Bringing New Obesity Guidelines Home
New obesity guidelines — now five years in the making — are coming home after a painstaking, rigorous process of evidence review. Don’t expect and A to Z cookbook for managing the chronic disease of obesity. The incomplete state of obesity science and the clinical art of obesity disease management isn’t by any means ready for that. What you can expect is a very focused set of guidelines, backed by rigorous evidence review that will change the way physicians routinely treat obesity.
Until now, more often than not, physicians have dealt with obesity by ignoring it or dispensing simplistic advice like “eat less and move more.” What the guidelines will do is provide indisputable evidence to resolve five critical questions for managing the chronic disease of obesity:
- What is the health benefit for varying degrees of weight loss?
- What are the health risks and benefits of different levels of BMI and waist circumference for different groups of patients?
- What are the merits of different dietary approaches to weight management?
- What are the benefits and characteristics of effective, intensive lifestyle interventions for obesity?
- What are the benefits, risks, and predictors of success for different bariatric surgeries in different patient groups?
What’s missing is any guidance on drugs for obesity treatment. As disappointing as this is, it’s easy to understand why. When this process started in 2008, FDA was busy rejecting new drugs for treating obesity and removing sibutramine from the market. There wasn’t much to talk about and the future for obesity drugs looked pretty bleak because big pharma pretty much stopped their research programs in obesity.
Over the next five years, things eventually turned around and we now have two new drugs on the market. But the guidelines process is simply too slow and methodical to be able to incorporate definitive guidance on aspects of clinical care that are changing this fast.
So, we won’t have an exhaustive guide for the clinical management of obesity. Clinical practices are evolving too fast for that.
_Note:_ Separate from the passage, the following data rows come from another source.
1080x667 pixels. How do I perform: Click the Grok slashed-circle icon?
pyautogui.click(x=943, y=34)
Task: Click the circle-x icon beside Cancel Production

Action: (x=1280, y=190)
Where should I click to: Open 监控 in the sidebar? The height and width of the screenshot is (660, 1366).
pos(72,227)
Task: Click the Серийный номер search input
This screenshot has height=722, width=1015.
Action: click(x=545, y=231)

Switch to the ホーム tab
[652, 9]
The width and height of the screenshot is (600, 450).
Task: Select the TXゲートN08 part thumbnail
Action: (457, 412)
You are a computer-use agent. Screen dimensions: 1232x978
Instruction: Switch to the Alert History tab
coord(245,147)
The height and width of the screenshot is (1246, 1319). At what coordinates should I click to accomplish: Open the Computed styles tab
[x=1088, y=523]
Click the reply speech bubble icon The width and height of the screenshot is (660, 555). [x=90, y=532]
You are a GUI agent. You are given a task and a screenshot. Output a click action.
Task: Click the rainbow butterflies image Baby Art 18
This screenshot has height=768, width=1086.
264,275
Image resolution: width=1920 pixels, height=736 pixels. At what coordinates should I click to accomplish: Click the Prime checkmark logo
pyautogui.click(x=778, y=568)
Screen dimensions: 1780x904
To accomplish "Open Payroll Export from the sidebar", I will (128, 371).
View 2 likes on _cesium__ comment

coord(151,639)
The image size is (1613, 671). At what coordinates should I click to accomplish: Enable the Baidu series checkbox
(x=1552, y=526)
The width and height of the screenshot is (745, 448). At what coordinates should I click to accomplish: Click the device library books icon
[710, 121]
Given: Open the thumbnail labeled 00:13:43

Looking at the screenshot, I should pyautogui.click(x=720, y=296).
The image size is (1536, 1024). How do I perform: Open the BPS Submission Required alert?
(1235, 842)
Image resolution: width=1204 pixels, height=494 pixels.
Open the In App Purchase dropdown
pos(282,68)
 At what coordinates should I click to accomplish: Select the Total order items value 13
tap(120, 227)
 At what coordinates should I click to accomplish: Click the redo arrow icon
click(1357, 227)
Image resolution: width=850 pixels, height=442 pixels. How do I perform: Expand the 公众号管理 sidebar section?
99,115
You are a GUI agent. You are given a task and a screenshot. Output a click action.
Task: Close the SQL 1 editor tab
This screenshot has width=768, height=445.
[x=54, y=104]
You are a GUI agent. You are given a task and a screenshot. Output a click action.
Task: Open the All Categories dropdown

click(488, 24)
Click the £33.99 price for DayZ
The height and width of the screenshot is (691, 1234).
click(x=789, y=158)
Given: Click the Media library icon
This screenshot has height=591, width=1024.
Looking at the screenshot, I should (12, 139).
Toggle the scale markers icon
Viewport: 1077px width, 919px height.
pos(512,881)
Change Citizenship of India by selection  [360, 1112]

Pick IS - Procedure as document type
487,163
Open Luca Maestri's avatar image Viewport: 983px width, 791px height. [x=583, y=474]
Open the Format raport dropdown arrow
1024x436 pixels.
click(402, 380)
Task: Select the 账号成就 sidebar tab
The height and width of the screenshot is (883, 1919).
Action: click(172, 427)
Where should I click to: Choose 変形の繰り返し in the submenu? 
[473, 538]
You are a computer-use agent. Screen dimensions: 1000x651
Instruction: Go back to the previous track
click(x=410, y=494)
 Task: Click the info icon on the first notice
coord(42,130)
What we will have is indisputable guidance on well-established approaches backed by abundant evidence for managing obesity — guidance that will no doubt have a pervasive impact on medical practices and health plans.
For patiently guiding this process to completion, Donna Ryan and Michael Jensen deserve our thanks. It’s been a tedious process that kept changing along the way. Just this month, the NIH, American Heart Association, and American College of Cardiology announced a new approach to implementing guidelines that will take effect with the rollout of the new obesity guidelines.
Expect to see these new guidelines hit the public stage at Obesity Week in November.